La plus belle des journées au jardin d'Eden

Premier film réalisé par la Franco-Tunisienne Erige Sehiri, qui, auparavant avait fait un documentaire sur les chemino tunisiens (que je n'ai pas vu), nous montre ici une histoire très minimaliste d'hommes et de femmes qui pendant la saison des figues, travaillent à leur récolte tout en se flirtant et s'amusant. C'est dans ce verger aux allures du jardin d'Eden que, d'arbre en arbre, les femmes cherchent, sous les feuilles des figuiers, à trouver une sorte de cachette pour être libres d'être ce qu'elles sont : des ados aux sentiments et relations amoureuses.

C'est bien sûr sous les regards des femmes plus âgées qui ne jugent réellement jamais leurs cadettes. Elles aussi ont vécu ce que vivent ces femmes : des amours perdus, des drames sociaux, etc. On aurait pu s'attendre à une vision cliché de la femme arabe de l'ancien temps qui trouve cette nouvelle génération complètement décadente d'être ce qu'elle est, mais non, Erige Sehiri vient casser ce préjugé, notamment avec cette scène extrêmement touchante du personnage de Leila qui chante en improvisation ses histoires d'amour perdu, ses drames, ses souffrances et son envie de vengeance. C'est pour cela qu'elle finit en disant "astaghfirullah" (que Dieu me pardonne en arabe), car il n'y a rien de bon dans la vengeance. D'ailleurs, pendant cette séquence, il n'y a plus de sous-titres car il n'y en a plus besoin. On comprend qu'il y a quelque chose d'émotionnellement fort et ça, c'est universel, pas besoin de le traduire pour être touché. On comprend qu'elle ne porte aucun avis moral sur la jeunesse qui essaie de trouver un semblant d'art de vivre dans cette misère où les jeunes sont obligés de travailler pour survivre, comme pour le personnage Melek.

Les personnages sont si attachants, notamment Fidé, qui se moque de ce qu'on peut penser d'elle, comme dans la scène où elle se dispute avec son amie qui n'a pas peur de rappeler aux hommes que les femmes se font toucher par des hommes comme n'importe quel homme se fait toucher par une femme. Elle les remet à leur place, leur fait bien comprendre qu'ils leur arrivent d'être de sacrés "tahane" (pas de vrais hommes en gros, même si ce n'est pas vraiment sa traduction). Et la discussion qui s'en suit avec le vieil homme choqué et vexé des propos qu'a tenus Fidé à l'encontre des hommes, là où Fidé n'hésite pas à assumer ce qu'elle dit même devant le vieil homme. Mais même si en ce vieil homme se sent une sorte de patriarcat enfoui en lui, il en dégage quelque chose de doux et gentil, qui force Fidé à éviter d'être grossière avec lui et qui préfère couper la discussion saoulée de cette discussion qui ne mènerait nul part.

Données fournies:
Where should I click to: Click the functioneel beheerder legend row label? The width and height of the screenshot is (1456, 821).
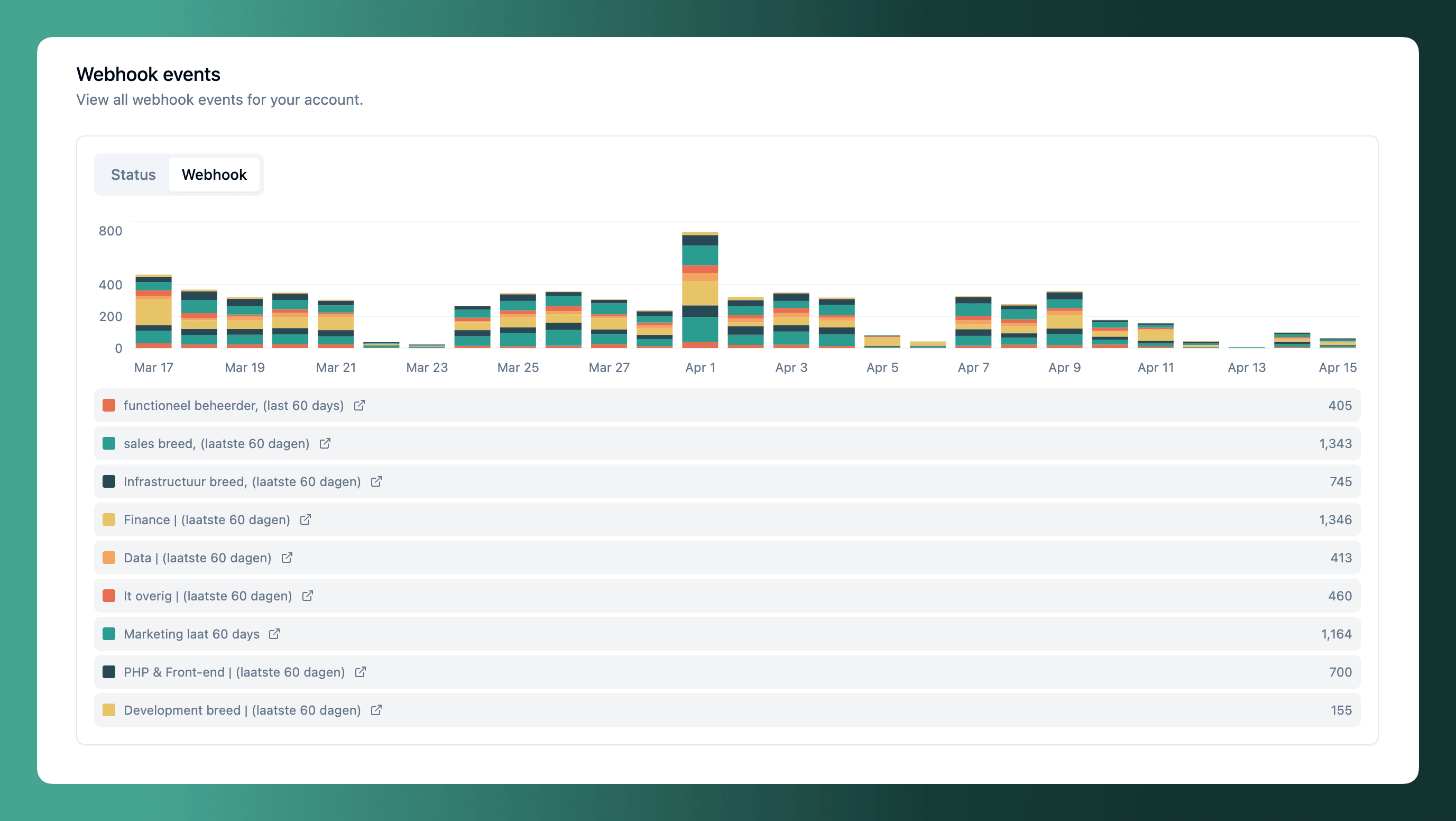(x=234, y=405)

Tâche demandée:
Recopiez mot pour mot le passage de la critique de film en commençant par « Premier film réalisé » et en allant jusqu'à « et relations amoureuses. ».

Réponse:
Premier film réalisé par la Franco-Tunisienne Erige Sehiri, qui, auparavant avait fait un documentaire sur les chemino tunisiens (que je n'ai pas vu), nous montre ici une histoire très minimaliste d'hommes et de femmes qui pendant la saison des figues, travaillent à leur récolte tout en se flirtant et s'amusant. C'est dans ce verger aux allures du jardin d'Eden que, d'arbre en arbre, les femmes cherchent, sous les feuilles des figuiers, à trouver une sorte de cachette pour être libres d'être ce qu'elles sont : des ados aux sentiments et relations amoureuses.